» PROBLEM DESCRIPTION
In the answer, each line of the listing should appear again unchanged.

Segment Open

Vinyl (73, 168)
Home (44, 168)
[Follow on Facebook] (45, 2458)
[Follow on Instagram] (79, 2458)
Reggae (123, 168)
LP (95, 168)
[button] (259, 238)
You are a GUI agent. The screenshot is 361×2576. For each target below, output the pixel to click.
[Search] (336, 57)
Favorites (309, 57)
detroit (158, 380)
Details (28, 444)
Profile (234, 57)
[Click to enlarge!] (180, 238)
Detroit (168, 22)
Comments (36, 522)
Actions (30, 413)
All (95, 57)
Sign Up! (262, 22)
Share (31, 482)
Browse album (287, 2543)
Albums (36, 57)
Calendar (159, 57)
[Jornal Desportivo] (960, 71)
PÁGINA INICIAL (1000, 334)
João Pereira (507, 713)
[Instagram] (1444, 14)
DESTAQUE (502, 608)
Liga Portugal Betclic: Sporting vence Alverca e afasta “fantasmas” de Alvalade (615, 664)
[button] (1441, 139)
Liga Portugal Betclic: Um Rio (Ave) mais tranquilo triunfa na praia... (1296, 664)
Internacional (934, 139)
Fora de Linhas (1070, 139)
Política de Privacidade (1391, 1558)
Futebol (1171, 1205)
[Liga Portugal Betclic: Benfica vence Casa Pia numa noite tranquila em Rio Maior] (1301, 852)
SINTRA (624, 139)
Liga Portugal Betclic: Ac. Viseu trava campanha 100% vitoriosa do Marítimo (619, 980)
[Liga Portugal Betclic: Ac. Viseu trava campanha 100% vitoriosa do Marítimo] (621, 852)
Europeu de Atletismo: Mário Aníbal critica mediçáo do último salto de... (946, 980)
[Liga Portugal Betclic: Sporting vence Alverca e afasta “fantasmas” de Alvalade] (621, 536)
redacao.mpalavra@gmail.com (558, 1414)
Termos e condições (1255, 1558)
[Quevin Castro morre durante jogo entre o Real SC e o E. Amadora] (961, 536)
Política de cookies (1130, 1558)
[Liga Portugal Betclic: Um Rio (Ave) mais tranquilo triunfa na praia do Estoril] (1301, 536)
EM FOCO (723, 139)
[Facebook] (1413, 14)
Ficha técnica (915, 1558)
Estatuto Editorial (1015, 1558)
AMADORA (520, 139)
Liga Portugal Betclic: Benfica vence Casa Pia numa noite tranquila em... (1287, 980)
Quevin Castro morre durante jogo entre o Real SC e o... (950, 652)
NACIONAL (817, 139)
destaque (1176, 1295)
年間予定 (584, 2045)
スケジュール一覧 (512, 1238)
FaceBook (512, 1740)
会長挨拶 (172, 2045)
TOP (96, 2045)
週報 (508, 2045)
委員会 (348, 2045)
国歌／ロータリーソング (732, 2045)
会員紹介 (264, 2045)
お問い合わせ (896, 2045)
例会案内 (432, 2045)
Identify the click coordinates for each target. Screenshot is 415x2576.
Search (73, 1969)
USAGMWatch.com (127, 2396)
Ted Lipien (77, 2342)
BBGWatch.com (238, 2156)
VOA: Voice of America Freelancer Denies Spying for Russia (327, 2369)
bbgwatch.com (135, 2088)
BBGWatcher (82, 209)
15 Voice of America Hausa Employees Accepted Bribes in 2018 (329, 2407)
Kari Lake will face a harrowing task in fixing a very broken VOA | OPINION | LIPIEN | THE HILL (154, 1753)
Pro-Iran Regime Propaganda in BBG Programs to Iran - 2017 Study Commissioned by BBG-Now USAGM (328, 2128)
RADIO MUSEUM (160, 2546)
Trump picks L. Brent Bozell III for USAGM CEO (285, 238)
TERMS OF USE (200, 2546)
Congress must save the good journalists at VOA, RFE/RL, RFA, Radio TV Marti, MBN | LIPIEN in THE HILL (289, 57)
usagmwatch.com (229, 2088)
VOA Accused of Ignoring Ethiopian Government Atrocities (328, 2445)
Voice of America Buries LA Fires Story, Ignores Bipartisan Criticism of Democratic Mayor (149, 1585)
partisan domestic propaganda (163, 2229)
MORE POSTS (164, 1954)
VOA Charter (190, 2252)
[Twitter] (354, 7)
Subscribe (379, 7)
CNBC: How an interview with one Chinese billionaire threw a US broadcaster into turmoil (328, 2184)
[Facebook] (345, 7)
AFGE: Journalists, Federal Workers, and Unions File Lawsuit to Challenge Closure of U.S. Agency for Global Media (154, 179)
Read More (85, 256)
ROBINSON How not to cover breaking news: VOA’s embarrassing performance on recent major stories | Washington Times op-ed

Segment Closed

» ANSWER TO THE PROBLEM
Vinyl (73, 168)
Home (44, 168)
[Follow on Facebook] (45, 2458)
[Follow on Instagram] (79, 2458)
Reggae (123, 168)
LP (95, 168)
[button] (259, 238)
You are a GUI agent. The screenshot is 361×2576. For each target below, output the pixel to click.
[Search] (336, 57)
Favorites (309, 57)
detroit (158, 380)
Details (28, 444)
Profile (234, 57)
[Click to enlarge!] (180, 238)
Detroit (168, 22)
Comments (36, 522)
Actions (30, 413)
All (95, 57)
Sign Up! (262, 22)
Share (31, 482)
Browse album (287, 2543)
Albums (36, 57)
Calendar (159, 57)
[Jornal Desportivo] (960, 71)
PÁGINA INICIAL (1000, 334)
João Pereira (507, 713)
[Instagram] (1444, 14)
DESTAQUE (502, 608)
Liga Portugal Betclic: Sporting vence Alverca e afasta “fantasmas” de Alvalade (615, 664)
[button] (1441, 139)
Liga Portugal Betclic: Um Rio (Ave) mais tranquilo triunfa na praia... (1296, 664)
Internacional (934, 139)
Fora de Linhas (1070, 139)
Política de Privacidade (1391, 1558)
Futebol (1171, 1205)
[Liga Portugal Betclic: Benfica vence Casa Pia numa noite tranquila em Rio Maior] (1301, 852)
SINTRA (624, 139)
Liga Portugal Betclic: Ac. Viseu trava campanha 100% vitoriosa do Marítimo (619, 980)
[Liga Portugal Betclic: Ac. Viseu trava campanha 100% vitoriosa do Marítimo] (621, 852)
Europeu de Atletismo: Mário Aníbal critica mediçáo do último salto de... (946, 980)
[Liga Portugal Betclic: Sporting vence Alverca e afasta “fantasmas” de Alvalade] (621, 536)
redacao.mpalavra@gmail.com (558, 1414)
Termos e condições (1255, 1558)
[Quevin Castro morre durante jogo entre o Real SC e o E. Amadora] (961, 536)
Política de cookies (1130, 1558)
[Liga Portugal Betclic: Um Rio (Ave) mais tranquilo triunfa na praia do Estoril] (1301, 536)
EM FOCO (723, 139)
[Facebook] (1413, 14)
Ficha técnica (915, 1558)
Estatuto Editorial (1015, 1558)
AMADORA (520, 139)
Liga Portugal Betclic: Benfica vence Casa Pia numa noite tranquila em... (1287, 980)
Quevin Castro morre durante jogo entre o Real SC e o... (950, 652)
NACIONAL (817, 139)
destaque (1176, 1295)
年間予定 (584, 2045)
スケジュール一覧 (512, 1238)
FaceBook (512, 1740)
会長挨拶 (172, 2045)
TOP (96, 2045)
週報 (508, 2045)
委員会 (348, 2045)
国歌／ロータリーソング (732, 2045)
会員紹介 (264, 2045)
お問い合わせ (896, 2045)
例会案内 (432, 2045)
Identify the click coordinates for each target. Screenshot is 415x2576.
Search (73, 1969)
USAGMWatch.com (127, 2396)
Ted Lipien (77, 2342)
BBGWatch.com (238, 2156)
VOA: Voice of America Freelancer Denies Spying for Russia (327, 2369)
bbgwatch.com (135, 2088)
BBGWatcher (82, 209)
15 Voice of America Hausa Employees Accepted Bribes in 2018 (329, 2407)
Kari Lake will face a harrowing task in fixing a very broken VOA | OPINION | LIPIEN | THE HILL (154, 1753)
Pro-Iran Regime Propaganda in BBG Programs to Iran - 2017 Study Commissioned by BBG-Now USAGM (328, 2128)
RADIO MUSEUM (160, 2546)
Trump picks L. Brent Bozell III for USAGM CEO (285, 238)
TERMS OF USE (200, 2546)
Congress must save the good journalists at VOA, RFE/RL, RFA, Radio TV Marti, MBN | LIPIEN in THE HILL (289, 57)
usagmwatch.com (229, 2088)
VOA Accused of Ignoring Ethiopian Government Atrocities (328, 2445)
Voice of America Buries LA Fires Story, Ignores Bipartisan Criticism of Democratic Mayor (149, 1585)
partisan domestic propaganda (163, 2229)
MORE POSTS (164, 1954)
VOA Charter (190, 2252)
[Twitter] (354, 7)
Subscribe (379, 7)
CNBC: How an interview with one Chinese billionaire threw a US broadcaster into turmoil (328, 2184)
[Facebook] (345, 7)
AFGE: Journalists, Federal Workers, and Unions File Lawsuit to Challenge Closure of U.S. Agency for Global Media (154, 179)
Read More (85, 256)
ROBINSON How not to cover breaking news: VOA’s embarrassing performance on recent major stories | Washington Times op-ed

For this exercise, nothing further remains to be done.